Literatura da Semana (Outubro): FILOSOFANDO COM A EMÍLIA
Como leitores da literatura
infantojuvenil e apaixonados por ela, a ideia desta coluna é trazer nomes que,
em nossa opinião, não podem (jamais) ser esquecidos.
Começamos com um autor de grande
importância para a literatura infantojuvenil no Brasil: MONTEIRO LOBATO (1882-1948).
Nacionalista, irônico, polêmico e
altamente crítico em seus posicionamentos, Lobato tornou-se importante não
apenas pela criação do SÍTIO DO PICAPAU AMARELO e seu universo mágico e
fantástico para onde foram transportados personagens clássicos da literatura
universal. Sua influência é responsável, ainda, pela formação cultural e
literária de muitos autores brasileiros que não negam o quanto foram
impregnados pelas histórias e aventuras dos personagens do SÍTIO antes de
iniciarem sua própria produção literária. Ana Maria Machado, Bartolomeu Campos de
Queirós, Ruth Rocha, Tatiana Belinky e Ziraldo são alguns dos que se declaram
“filhos de Lobato”. Nós, leitores, ganhamos duplamente: pela vasta riqueza da
obra de Lobato e pelas obras que sucessivamente foram surgindo como resultado
dos seus proeminentes leitores.
Neste momento, o destaque fica por
conta da EMÍLIA, a boneca de pano que, em muitos momentos, parece incorporar (e
materializar) ideias e concepções ousadas do seu criador, chegando mesmo a ganhar,
de forma natural, autoridade sobre os demais personagens do SÍTIO.
Escolhemos um trechinho do livro MEMÓRIAS DA EMÍLIA, em que a boneca, dizendo de si mesma nas reflexões finais da obra, nos faz pensar na amplitude de visão de um autor que certamente estava muito a frente de seu tempo...
“Antes de pingar o ponto final quero
que saibam que é uma grande mentira o que anda escrito a respeito do meu
coração. Dizem todos que não tenho coração. É falso. Tenho, sim, um lindo
coração – só que não é de banana. Coisinhas à toa não o impressionam; mas ele
dói quando vê uma injustiça. Dói tanto, que estou convencida de que o maior mal
deste mundo é a injustiça.
[...] Quando vejo trancarem na cadeia
um homem inocente, meu coração dói. Quando ouvi Dona Benta contar a história de
Dom Quixote, meu coração doeu várias vezes, porque aquele homem ficou louco
apenas por excesso de bondade. O que ele queria era fazer o bem para os homens,
castigar os maus, defender os inocentes. Resultado: pau, pau e mais pau no
lombo dele.
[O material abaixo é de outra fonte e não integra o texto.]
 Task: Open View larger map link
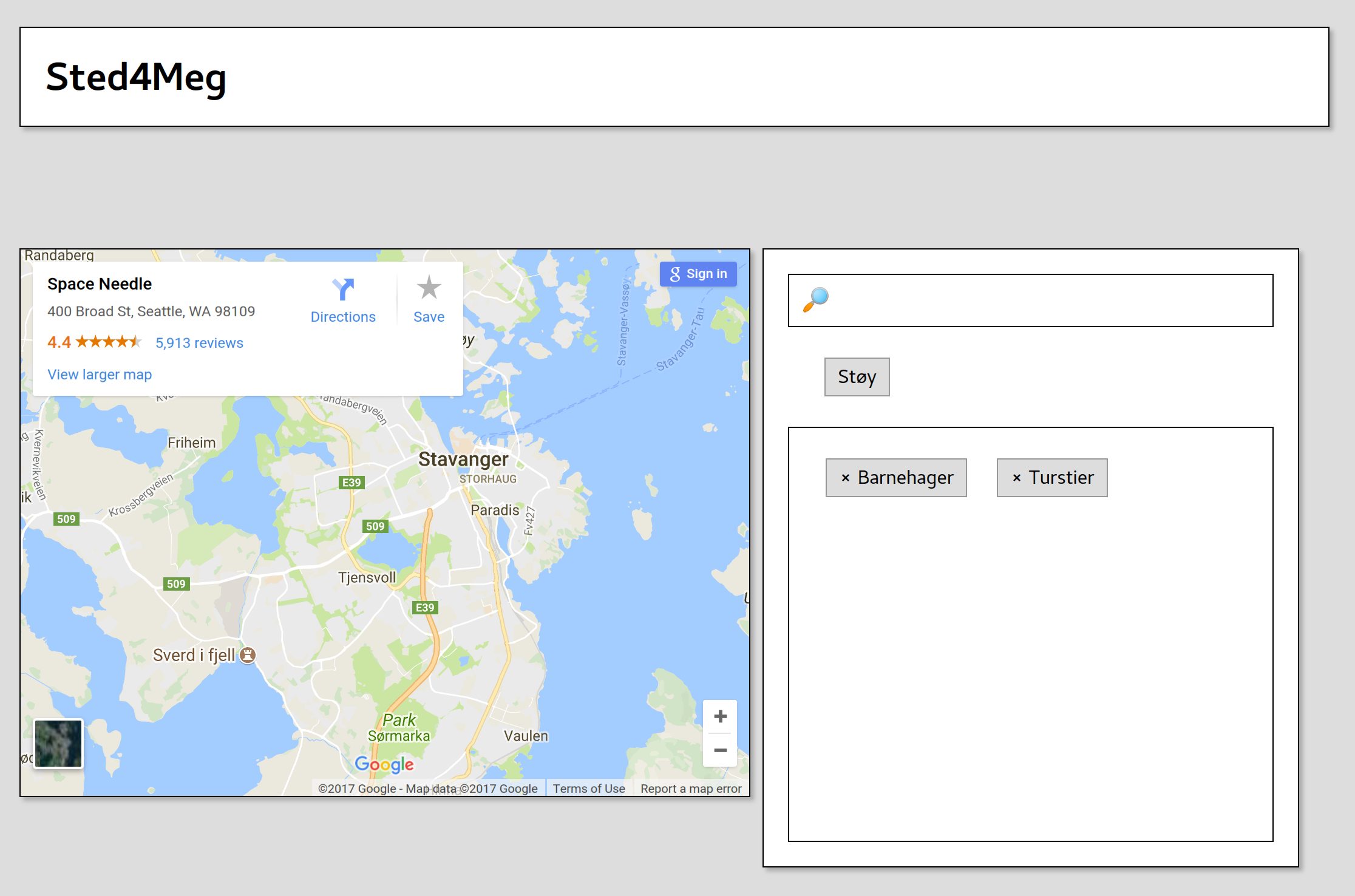100,375
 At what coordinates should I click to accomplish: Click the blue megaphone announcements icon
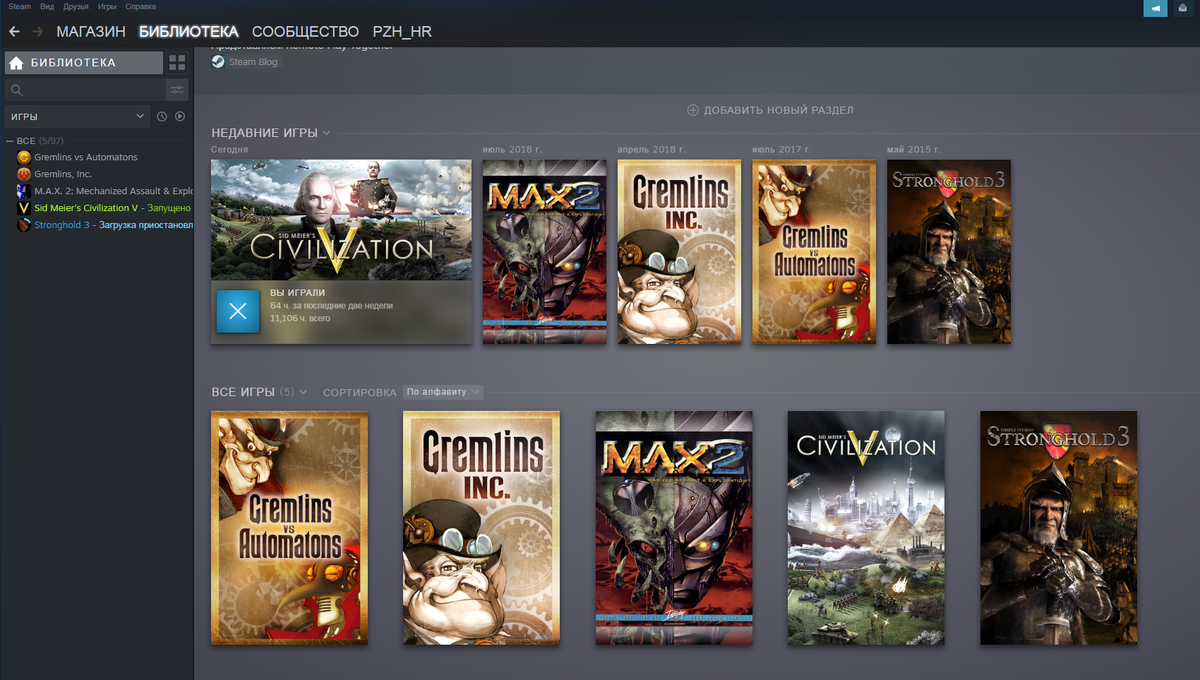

Ninguém levou tanta pancadaria como o pobre cavaleiro andante – e
estou vendo que é isso que acontece a todos os bons. Ninguém os compreende.
Quantos homens não padecem nas cadeias do mundo só porque quiseram melhorar a
sorte da humanidade? Aquele Jesus Cristo que Dona Benta tem no oratório,
pregado numa cruz, foi um. [...]
Quando falo assim, Narizinho me chama
de filósofa e ri-se. Não sei se é filosofia ou não. Só sei que é como sinto e
penso e digo.
Eu era uma criaturinha feliz enquanto
não sabia ler e portanto não lia os jornais. Depois que aprendi a ler e comecei
a ler nos jornais, comecei a ficar triste. Comecei a ver como é na realidade o
mundo. Tanta guerra, tantos crimes, tantas perseguições, tantos desastres,
tanta miséria, tanto sofrimento...
Por isso acho que o único lugar do
mundo onde há paz e felicidade é no sítio de Dona Benta. Tudo aqui corre como
num sonho. A criançada só cuida de duas coisas: brincar e aprender. As duas
velhas só cuidam de nos ensinar o que sabem e de ver que tudo ande a hora e a
tempo. [...]” (LOBATO, 2009, p.88-89).